Purpose : Photoreceptor outer segment (OS) disk rims are characterized by an extreme membrane curvature that is generated and stabilized by a transmembrane scaffold comprising three parallel rows of dimers containing peripherin-2 and/or rom1. The protein-protein interactions underlying scaffold organization and function are not well understood but are essential for retinal health and normal vision. The present studies are aimed at addressing this knowledge gap.

Methods : Purified rod outer segments (ROS) were lysed in 1% Triton X-100 or 1% DDM, and soluble extracts were collected by centrifugation.

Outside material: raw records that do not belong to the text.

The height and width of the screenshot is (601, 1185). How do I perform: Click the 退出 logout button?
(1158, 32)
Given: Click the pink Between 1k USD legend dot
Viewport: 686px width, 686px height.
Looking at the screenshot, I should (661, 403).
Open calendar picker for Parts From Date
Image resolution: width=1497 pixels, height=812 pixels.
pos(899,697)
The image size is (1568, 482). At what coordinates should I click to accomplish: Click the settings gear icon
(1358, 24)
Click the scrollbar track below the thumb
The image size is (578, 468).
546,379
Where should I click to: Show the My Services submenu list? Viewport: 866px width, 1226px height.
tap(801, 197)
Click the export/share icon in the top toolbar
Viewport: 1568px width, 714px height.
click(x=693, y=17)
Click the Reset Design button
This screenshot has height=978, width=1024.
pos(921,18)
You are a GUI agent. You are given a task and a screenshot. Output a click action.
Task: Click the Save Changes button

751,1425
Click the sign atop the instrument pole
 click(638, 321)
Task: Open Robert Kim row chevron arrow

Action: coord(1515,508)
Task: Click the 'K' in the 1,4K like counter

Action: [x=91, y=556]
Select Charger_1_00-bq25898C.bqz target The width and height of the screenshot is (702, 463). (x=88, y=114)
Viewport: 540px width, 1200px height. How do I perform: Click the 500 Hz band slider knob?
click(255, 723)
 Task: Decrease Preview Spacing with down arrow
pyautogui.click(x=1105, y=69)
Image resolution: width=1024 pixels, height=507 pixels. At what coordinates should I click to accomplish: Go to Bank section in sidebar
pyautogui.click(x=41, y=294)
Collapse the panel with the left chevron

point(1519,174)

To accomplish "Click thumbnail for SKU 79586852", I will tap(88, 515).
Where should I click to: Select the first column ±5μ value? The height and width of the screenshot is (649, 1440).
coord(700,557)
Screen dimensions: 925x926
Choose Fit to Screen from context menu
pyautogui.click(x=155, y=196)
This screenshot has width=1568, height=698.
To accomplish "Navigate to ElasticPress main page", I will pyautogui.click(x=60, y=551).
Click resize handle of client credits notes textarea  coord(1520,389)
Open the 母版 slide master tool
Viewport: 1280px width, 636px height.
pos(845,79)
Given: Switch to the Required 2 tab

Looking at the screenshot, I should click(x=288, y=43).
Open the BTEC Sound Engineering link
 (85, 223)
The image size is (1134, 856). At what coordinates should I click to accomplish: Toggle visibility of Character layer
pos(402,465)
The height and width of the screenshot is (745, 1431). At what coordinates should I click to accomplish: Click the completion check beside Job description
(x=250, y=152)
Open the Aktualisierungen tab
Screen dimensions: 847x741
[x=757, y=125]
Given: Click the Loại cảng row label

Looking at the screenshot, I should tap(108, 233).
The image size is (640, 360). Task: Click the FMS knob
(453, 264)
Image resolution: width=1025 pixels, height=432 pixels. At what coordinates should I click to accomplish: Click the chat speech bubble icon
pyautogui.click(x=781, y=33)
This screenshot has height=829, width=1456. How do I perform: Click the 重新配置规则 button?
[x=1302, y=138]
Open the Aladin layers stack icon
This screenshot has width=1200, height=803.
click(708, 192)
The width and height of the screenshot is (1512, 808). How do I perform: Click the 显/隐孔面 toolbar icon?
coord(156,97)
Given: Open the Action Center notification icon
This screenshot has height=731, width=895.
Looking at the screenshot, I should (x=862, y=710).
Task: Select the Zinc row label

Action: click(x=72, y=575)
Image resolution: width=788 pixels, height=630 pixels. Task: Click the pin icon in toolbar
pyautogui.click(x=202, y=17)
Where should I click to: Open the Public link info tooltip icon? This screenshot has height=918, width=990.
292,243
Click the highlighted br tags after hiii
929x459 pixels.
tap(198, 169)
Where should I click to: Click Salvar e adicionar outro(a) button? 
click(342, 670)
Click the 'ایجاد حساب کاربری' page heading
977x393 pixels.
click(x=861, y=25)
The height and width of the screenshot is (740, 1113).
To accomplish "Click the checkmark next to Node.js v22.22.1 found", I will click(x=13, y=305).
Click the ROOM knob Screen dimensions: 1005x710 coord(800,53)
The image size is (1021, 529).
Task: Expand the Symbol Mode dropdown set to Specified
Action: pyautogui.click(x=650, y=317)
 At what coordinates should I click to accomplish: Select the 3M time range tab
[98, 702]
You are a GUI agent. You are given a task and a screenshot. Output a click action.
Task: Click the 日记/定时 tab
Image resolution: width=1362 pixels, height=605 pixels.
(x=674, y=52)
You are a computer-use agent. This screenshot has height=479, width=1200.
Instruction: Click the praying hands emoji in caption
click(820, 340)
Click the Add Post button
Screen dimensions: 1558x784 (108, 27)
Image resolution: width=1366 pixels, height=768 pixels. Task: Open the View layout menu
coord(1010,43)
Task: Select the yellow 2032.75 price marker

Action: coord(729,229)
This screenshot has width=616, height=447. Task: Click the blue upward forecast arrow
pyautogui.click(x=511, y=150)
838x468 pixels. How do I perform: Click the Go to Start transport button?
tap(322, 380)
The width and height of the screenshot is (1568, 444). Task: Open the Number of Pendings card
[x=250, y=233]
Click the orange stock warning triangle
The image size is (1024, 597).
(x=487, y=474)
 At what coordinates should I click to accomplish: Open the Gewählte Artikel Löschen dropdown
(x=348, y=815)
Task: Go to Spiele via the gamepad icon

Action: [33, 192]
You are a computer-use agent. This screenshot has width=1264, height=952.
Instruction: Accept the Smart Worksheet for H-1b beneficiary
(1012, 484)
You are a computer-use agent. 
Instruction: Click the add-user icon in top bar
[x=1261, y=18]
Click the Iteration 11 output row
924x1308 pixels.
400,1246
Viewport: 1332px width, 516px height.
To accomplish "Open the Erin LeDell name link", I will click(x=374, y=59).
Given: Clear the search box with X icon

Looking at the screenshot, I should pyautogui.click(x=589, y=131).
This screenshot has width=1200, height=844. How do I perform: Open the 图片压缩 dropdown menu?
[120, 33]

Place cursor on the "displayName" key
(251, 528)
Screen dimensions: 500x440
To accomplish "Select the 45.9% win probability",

We redesigned a velocity sedimentation method, originally established to assay peripherin-2 stoichiometry, to expand its dynamic range and improve reproducibility. A native PAGE method was adapted to resolve the size species present in sedimentation fractions, in unfractionated ROS, and in soluble extracts of transfected HEK293 cells. Recombinant peripherin-2 mutants were used as calibration standards for assigning size-species via native PAGE.

Results : We applied the redesigned sedimentation assay to soluble extracts from bovine and murine ROS membranes. In each case, peripherin-2 sedimented in a heavy and a light peak, and rom1 sedimented only in the light peak. This was true whether membranes were solubilized with Triton X-100 or DDM. We applied native PAGE to resolve the size species present in sedimentation fractions and found surprising heterogeneity within each peak. Unfractionated soluble ROS extracts produced a laddering pattern consistent with that of the fractionated samples. In each case, peripherin-2 polymers ranged from dimers to eicosamers and rom1 polymers ranged from dimers to hexamers. Chemical reduction of solubilized ROS extracts prior to native PAGE collapsed higher order polymers, leaving peripherin-2 tetramers and rom1 dimers as the predominant species. Similarly, ladders produced by recombinant peripherin-2 could be collapsed by a C150S mutation.

Conclusions : Peripherin-2 and rom1 polymers solubilized from OS disk rim scaffolds or transfected HEK 293 cells are more heterogeneous than previously understood. Results support our previous model of disulfide-linked polymer chains and reveal previously undocumented non-covalent interactions. This new combination of sedimentation and native PAGE will be useful for analyzing the impact of pathogenic PRPH2 and ROM1 mutations.

This abstract was presented at the 2024 ARVO Annual Meeting, held in Seattle, WA, May 5-9, 2024.